On-line reports generated by the CHOICE 2001 system enable franchisees
to analyze their reservation patterns over time. In addition, Franchising
provides and is currently improving a yield management product for its
franchisees to allow them to improve the management of their mix of rates and
occupancy based on current and forecasted demand on a property by property
basis. Franchising also markets to its franchisees a property management
product. Such products are designed to manage the financial and operations
information of an individual hotel and improve its efficiency.
BRAND NAME MARKETING AND ADVERTISING. Franchising's marketing and
advertising programs are designed to heighten consumer awareness of
Franchising's brands. Marketing and advertising efforts are focused primarily
in the United States and include national television and radio advertising,
print advertising in consumer and trade media and promotional events, including
joint marketing promotions with vendors and corporate partners.
Franchising is recognized for its "celebrity in a suitcase" television
advertisements. In fiscal year 1996, Franchising began using brand-specific
marketing and largely discontinued the strategy of advertising its multiple
brands under the Choice umbrella, although it continues to use its "suitcase"
ads for its three largest brands, Comfort, Quality and Econo Lodge. The
marketing fees generated by these brands are used, in part, to fund a national
network television advertising campaign. Franchising's smaller hotel brands
conduct advertising campaigns that also include cable television, radio and
print.
Franchising conducts numerous marketing programs targeting specific
groups, including senior citizens, motorist club members, families, government
and military employees, and meeting planners. Other marketing efforts include
telemarketing and telesales campaigns, domestic and international trade show
programs, publication of group and tour rate directories, direct-mail programs,
discounts to holders of preferred credit cards, centralized commissions for
travel agents, fly-drive programs in conjunction with major airlines, and twice
yearly publication of a Travel and Vacation Directory.
Marketing and advertising programs are directed by Franchising's
Marketing Department, which utilize the services of independent advertising
agencies. Franchising also employs sales personnel at its Silver Spring,
Maryland, headquarters and in its Phoenix, Arizona, office.
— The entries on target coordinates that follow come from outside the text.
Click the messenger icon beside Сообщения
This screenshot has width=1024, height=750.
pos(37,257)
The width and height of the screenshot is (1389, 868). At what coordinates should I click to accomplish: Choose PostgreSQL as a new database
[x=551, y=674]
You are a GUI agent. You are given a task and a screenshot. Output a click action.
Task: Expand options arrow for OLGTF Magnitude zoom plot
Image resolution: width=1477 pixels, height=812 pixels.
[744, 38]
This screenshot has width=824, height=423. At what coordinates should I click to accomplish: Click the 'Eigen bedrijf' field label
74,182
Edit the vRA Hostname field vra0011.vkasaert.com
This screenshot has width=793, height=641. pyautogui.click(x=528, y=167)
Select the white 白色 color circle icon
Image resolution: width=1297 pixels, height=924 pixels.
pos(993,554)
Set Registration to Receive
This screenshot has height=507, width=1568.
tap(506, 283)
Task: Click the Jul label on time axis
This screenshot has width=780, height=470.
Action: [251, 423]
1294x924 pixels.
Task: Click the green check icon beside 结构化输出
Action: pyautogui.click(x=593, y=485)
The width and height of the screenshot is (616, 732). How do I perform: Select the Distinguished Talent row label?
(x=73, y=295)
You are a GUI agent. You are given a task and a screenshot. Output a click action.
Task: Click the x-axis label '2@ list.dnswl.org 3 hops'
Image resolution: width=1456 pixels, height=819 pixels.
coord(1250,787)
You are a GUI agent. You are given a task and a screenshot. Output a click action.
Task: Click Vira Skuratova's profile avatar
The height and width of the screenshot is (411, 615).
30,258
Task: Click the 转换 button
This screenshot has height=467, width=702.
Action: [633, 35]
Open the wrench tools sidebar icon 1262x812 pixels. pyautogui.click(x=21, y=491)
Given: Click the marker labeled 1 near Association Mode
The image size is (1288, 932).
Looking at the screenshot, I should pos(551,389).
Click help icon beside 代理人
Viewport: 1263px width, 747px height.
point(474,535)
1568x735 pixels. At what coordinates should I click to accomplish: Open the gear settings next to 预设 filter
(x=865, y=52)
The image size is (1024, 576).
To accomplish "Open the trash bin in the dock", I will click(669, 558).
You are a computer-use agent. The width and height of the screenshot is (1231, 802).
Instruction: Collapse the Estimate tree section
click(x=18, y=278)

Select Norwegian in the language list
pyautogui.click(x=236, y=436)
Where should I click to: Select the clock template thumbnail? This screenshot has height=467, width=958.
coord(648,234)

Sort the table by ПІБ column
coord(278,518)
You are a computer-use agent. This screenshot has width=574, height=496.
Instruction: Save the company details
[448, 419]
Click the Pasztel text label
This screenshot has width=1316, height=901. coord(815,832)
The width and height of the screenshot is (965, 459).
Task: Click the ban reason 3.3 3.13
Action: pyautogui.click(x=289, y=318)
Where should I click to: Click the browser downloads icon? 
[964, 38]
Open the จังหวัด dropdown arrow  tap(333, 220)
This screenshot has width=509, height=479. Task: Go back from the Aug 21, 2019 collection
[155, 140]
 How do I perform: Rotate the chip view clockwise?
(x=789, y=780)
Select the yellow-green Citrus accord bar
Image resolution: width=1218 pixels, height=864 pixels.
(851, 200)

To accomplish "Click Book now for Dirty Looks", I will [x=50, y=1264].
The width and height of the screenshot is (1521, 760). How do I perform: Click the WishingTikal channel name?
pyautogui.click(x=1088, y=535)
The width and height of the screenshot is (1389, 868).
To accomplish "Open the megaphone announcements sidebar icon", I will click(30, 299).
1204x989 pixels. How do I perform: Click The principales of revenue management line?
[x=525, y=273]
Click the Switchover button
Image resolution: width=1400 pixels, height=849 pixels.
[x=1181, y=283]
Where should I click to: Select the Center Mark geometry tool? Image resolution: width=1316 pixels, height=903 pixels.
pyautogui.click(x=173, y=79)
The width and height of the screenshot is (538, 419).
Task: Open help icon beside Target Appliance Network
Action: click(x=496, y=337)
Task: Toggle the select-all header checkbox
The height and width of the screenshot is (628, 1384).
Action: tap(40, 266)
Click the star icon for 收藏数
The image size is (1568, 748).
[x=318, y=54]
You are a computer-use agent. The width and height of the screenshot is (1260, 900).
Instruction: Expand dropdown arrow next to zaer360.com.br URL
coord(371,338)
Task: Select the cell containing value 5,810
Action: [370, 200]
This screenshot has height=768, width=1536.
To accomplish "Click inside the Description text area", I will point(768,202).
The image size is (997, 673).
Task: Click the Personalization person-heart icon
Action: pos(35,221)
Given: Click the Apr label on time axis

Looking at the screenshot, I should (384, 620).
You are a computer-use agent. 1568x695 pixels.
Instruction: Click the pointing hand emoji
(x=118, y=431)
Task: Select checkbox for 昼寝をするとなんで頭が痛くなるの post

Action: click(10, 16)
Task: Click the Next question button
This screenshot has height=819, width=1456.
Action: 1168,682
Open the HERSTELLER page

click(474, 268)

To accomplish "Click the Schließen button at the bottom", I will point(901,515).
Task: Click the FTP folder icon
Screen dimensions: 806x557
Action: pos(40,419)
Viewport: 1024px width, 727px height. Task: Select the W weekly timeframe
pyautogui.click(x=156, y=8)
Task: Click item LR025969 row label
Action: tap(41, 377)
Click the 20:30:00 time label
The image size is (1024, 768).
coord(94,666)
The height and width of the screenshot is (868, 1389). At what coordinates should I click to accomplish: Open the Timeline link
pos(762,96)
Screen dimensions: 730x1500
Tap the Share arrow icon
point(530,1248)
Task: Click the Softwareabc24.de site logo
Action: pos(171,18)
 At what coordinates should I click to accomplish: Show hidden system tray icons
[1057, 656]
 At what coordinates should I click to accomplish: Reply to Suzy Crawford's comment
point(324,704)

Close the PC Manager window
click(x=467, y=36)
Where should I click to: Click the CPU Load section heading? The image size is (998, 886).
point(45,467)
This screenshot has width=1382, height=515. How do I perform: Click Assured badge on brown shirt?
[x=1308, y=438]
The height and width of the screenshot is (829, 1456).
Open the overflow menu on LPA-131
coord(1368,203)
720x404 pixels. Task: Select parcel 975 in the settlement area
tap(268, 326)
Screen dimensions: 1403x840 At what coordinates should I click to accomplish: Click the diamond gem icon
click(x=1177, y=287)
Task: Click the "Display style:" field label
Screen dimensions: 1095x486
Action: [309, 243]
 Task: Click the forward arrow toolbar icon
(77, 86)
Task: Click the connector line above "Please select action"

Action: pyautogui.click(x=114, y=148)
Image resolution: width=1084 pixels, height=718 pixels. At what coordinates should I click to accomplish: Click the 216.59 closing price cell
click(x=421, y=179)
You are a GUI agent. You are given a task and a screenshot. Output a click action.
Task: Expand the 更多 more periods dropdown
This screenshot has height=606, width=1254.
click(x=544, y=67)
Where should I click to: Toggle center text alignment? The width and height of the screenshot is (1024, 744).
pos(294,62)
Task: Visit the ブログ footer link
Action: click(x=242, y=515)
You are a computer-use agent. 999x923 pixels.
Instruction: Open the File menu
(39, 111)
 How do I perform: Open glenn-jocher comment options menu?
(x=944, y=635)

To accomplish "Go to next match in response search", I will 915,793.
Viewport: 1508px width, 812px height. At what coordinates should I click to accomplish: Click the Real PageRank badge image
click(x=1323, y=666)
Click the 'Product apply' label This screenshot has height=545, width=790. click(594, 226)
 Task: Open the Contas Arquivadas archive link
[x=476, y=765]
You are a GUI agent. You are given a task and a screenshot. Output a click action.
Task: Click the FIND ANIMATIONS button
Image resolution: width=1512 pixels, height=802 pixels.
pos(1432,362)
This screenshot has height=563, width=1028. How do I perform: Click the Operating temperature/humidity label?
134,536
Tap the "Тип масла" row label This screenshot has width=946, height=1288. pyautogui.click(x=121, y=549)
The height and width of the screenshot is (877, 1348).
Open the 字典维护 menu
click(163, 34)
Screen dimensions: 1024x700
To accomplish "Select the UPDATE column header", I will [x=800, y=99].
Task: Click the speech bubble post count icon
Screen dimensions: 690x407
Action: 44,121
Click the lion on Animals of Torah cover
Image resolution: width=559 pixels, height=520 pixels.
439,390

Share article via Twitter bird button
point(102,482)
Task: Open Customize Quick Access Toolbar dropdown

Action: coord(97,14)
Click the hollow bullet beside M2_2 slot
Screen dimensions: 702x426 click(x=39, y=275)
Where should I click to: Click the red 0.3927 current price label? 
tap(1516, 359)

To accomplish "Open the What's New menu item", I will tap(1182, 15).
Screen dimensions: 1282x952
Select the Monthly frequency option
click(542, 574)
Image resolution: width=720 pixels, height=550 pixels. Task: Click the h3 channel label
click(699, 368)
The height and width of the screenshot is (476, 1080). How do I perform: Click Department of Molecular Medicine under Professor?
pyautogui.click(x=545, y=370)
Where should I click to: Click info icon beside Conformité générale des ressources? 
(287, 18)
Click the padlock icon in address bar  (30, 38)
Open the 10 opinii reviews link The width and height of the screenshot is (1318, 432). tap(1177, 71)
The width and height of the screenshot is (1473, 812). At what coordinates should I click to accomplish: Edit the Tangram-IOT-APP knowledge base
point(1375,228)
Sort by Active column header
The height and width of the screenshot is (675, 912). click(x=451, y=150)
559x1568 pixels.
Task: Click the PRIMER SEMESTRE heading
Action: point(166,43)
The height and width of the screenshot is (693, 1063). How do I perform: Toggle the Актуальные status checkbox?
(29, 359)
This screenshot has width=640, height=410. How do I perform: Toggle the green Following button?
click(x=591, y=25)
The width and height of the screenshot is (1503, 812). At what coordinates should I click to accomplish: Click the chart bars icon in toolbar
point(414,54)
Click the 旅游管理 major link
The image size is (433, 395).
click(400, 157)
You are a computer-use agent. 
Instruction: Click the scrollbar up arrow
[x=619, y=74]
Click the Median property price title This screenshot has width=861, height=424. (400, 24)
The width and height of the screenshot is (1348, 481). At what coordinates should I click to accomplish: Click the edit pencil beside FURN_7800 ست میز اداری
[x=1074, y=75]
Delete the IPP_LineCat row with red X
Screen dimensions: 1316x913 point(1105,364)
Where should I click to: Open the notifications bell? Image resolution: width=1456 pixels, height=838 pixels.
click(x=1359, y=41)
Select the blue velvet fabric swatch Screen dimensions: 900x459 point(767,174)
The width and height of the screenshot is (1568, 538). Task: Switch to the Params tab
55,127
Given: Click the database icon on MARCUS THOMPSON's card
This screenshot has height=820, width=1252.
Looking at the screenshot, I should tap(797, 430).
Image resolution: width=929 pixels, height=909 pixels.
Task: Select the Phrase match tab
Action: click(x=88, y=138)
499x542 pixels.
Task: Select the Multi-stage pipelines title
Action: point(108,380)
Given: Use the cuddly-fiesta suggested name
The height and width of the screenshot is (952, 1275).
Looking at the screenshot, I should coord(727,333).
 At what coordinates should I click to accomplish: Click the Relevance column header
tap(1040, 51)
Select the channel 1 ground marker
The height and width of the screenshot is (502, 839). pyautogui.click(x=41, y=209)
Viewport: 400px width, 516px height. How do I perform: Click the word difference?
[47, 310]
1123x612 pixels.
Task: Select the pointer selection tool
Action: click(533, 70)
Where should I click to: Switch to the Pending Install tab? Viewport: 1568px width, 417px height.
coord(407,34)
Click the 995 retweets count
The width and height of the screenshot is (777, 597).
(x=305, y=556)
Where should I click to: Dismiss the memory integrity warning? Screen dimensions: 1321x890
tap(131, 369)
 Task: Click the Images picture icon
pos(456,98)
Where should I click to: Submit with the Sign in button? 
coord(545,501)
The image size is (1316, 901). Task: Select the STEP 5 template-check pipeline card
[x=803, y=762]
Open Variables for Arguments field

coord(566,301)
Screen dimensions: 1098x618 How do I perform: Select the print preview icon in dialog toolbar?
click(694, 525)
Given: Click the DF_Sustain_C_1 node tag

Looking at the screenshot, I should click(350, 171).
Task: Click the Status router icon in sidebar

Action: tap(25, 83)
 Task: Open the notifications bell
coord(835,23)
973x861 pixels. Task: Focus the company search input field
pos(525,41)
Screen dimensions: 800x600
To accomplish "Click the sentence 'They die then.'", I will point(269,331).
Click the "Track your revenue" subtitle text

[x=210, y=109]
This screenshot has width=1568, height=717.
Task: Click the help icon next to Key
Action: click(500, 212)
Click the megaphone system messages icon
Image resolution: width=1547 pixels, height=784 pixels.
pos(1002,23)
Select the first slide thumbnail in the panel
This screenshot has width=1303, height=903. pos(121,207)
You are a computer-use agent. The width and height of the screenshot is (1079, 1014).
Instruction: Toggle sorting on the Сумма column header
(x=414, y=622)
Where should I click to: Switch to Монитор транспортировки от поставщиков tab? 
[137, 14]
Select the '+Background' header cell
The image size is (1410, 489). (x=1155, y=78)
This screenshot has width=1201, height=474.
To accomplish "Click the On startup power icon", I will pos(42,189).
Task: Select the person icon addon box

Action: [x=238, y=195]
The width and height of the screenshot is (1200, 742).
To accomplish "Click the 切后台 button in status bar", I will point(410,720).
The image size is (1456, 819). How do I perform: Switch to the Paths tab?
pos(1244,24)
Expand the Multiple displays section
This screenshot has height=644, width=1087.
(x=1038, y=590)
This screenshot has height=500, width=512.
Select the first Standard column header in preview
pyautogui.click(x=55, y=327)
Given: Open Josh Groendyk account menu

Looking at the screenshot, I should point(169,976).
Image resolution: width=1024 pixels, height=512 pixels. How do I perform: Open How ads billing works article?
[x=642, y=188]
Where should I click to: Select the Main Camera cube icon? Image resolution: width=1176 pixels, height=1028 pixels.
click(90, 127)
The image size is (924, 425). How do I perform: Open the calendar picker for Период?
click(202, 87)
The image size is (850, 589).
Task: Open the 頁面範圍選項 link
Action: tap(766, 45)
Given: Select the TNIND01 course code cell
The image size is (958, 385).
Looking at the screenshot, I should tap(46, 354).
These sales
personnel use telemarketing to target specific customer groups, such as
potential corporate clients in areas where Franchising's franchised hotels are
located, the motor coach market, and meeting planners. Most of these sales
personnel sell reservations and services for all of Franchising's brands, but
four are responsible exclusively for the Clarion brand.
Franchising's regional sales directors work with franchisees to
maximize RevPAR. These directors advise franchisees on topics such as how to
market their hotels and how to maximize the benefits offered by Franchising's
reservations system.
QUALITY ASSURANCE PROGRAMS. Consistent quality standards are critical
to the success of a hotel franchise. Franchising has established quality
standards for all of its franchised brands which cover housekeeping,
maintenance, brand identification and level of services offered. Franchising
inspects properties for compliance with its quality standards when application
is made for admission to the franchise system. The compliance of existing
franchisees with quality standards is monitored through scheduled and
unannounced Quality Assurance Reviews conducted at least once per year at each
property. Properties which fail to maintain a minimum score are reinspected on a
more frequent basis until deficiencies are cured, or until such properties are
terminated .
To encourage compliance with quality standards, Franchising offers
various brand-specific incentives to franchisees who maintain consistent quality
standards. Franchisees who fail to meet minimum quality standards may be subject
to consequences ranging from written warnings to termination of the franchisee's
franchise agreement.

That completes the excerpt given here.